**BRIEF**. Resume the email thread about the DoFn @Setup method in Dataflow, continuing from its final line.

**QUOTED TEXT**.

------------------------

On Fri, Nov 17, 2017 at 12:23 PM, Jacob Marble <jm...@kochava.com> wrote:

> Here is a small pipeline job that fails using the Dataflow runner, but
> doesn't fail using the direct runner.
>
> https://gist.github.com/jacobmarble/804c2edb9c80a2863f3e671d6851a55f
>
> Jacob
>
> On Fri, Nov 17, 2017 at 9:27 AM, Kenneth Knowles <kl...@google.com> wrote:
>
>> It is definitely a big deal if @Setup is not getting called! There are no
>> special cases that would skip @Setup. Please do report what you can.
>>
>> That said, lazily doing setup (via null check or some such as you
>> mention) is perfectly fine and often a more robust programming pattern.
>> Upside: you can't accidentally use uninitialized things. Downside: it might
>> mask repeated initialization and only manifest as poor performance.
>>
>> Kenn
>>
>> On Fri, Nov 17, 2017 at 9:00 AM, Jacob Marble <jm...@kochava.com>
>> wrote:
>>
>>> I tried to write a simpler DoFn that induces the error, but it works
>>> fine. Working around the issue today by using @StartBundle with a null
>>> check, and that seems to be working.
>>>
>>> If this really is a big deal, then it needs to be reported, so I'll try
>>> to find time to write a broken example.
>>>
>>> Jacob
>>>
>>> On Thu, Nov 16, 2017 at 10:27 PM, Eugene Kirpichov <kirpichov@google.com
>>> > wrote:
>>>
>>>> Could you give more details, e.g. a code snippet that reproduces the
>>>> issue, and describe how you determine that @Setup hasn't been called?
>>>>
>>>> On Thu, Nov 16, 2017 at 6:58 PM Derek Hao Hu <ph...@gmail.com>
>>>> wrote:
>>>>
>>>>> ​I've been using DoFn.Setup method in Dataflow and it seems to be
>>>>> working fine.​
>>>>>
>>>>> On Thu, Nov 16, 2017 at 4:56 PM, Jacob Marble <jm...@kochava.com>
>>>>> wrote:
>>>>>
>>>>>> This one is weird.

------------------------

**RECORD LIST**.
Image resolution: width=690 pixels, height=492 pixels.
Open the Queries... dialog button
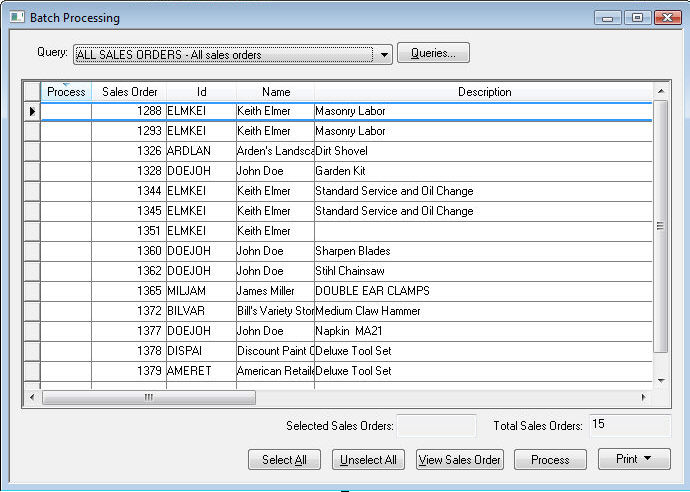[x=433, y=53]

------------------------

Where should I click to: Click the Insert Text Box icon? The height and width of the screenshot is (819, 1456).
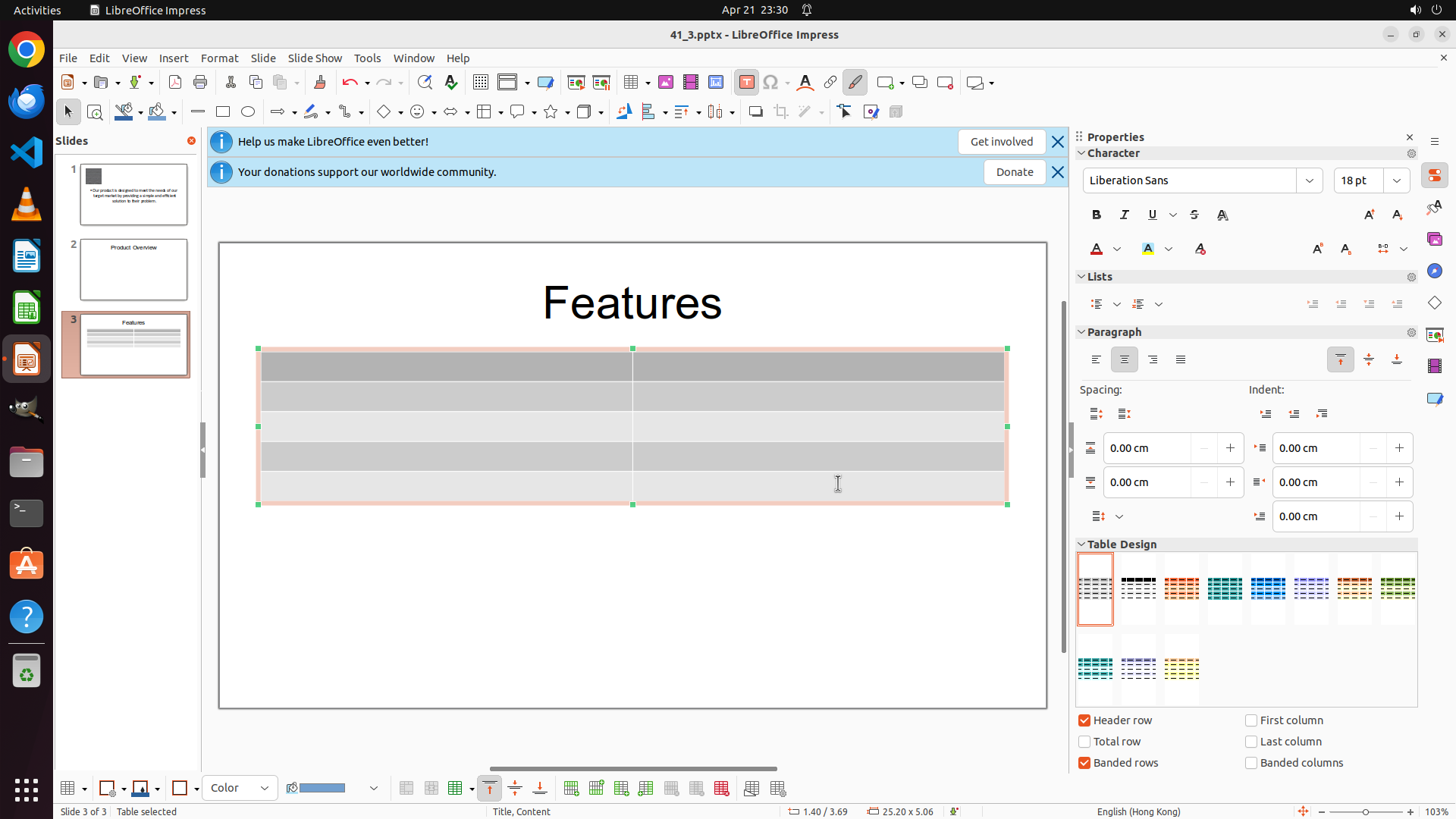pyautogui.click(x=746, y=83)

------------------------

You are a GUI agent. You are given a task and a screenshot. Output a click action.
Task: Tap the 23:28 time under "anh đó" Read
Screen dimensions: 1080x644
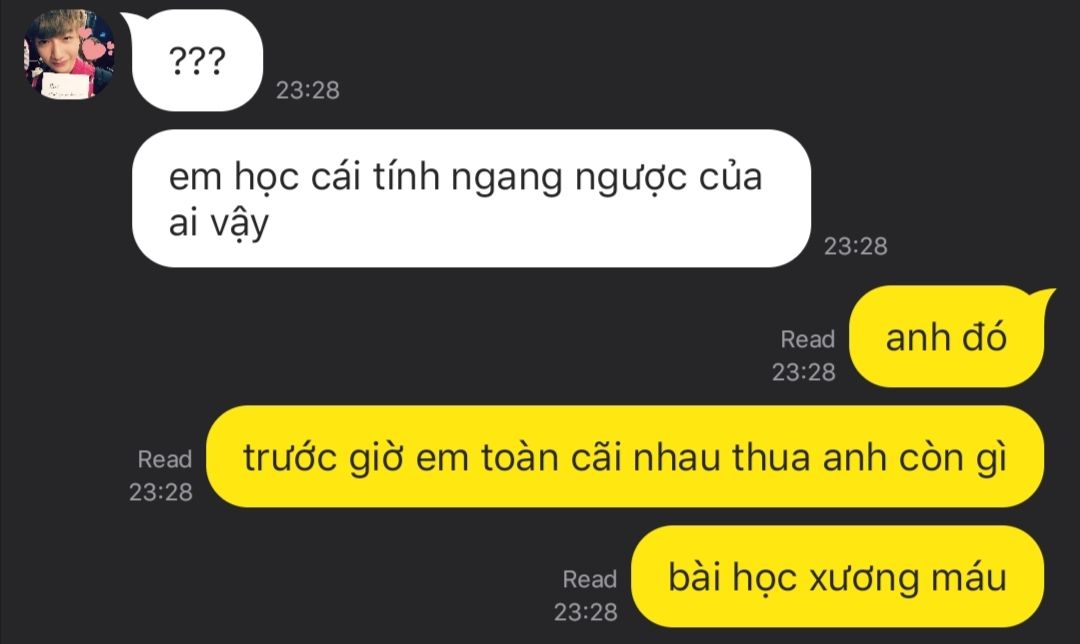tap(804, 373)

------------------------

**RESULT**.
>>>>>>
>>>>>> A DoFn I wrote:
>>>>>> - stateful
>>>>>> - used plenty in a streaming pipeline
>>>>>> - direct and dataflow runners
>>>>>> - works fine
>>>>>>
>>>>>> Now:
>>>>>> - new batch pipeline
>>>>>> - @DoFn.Setup method not called
>>>>>> - direct runner works properly (logs from setup method are output)
>>>>>> - dataflow runner simply doesn't call the setup method
>>>>>>
>>>>>> Is this possibly a Beam misuse? Javadoc for DoFn.Setup doesn't hint
>>>>>> at anything, so I'm suspecting Dataflow bug?
>>>>>>
>>>>>> Jacob
>>>>>>
>>>>>
>>>>>
>>>>>
>>>>> --
>>>>> Derek Hao Hu
>>>>>
>>>>> Software Engineer | Snapchat
>>>>> Snap Inc.
>>>>>
>>>>
>>>
>>
>

Re: @DoFn.Setup not called

Posted by Kenneth Knowles <kl...@google.com>.
On Fri, Nov 17, 2017 at 8:38 PM, Jacob Marble <jm...@kochava.com> wrote:

> I also notice that stateful DoFn's seem to only be instantiated once in
> Dataflow, but multiple instances do end up being created in the direct
> runner. Is there a story behind that?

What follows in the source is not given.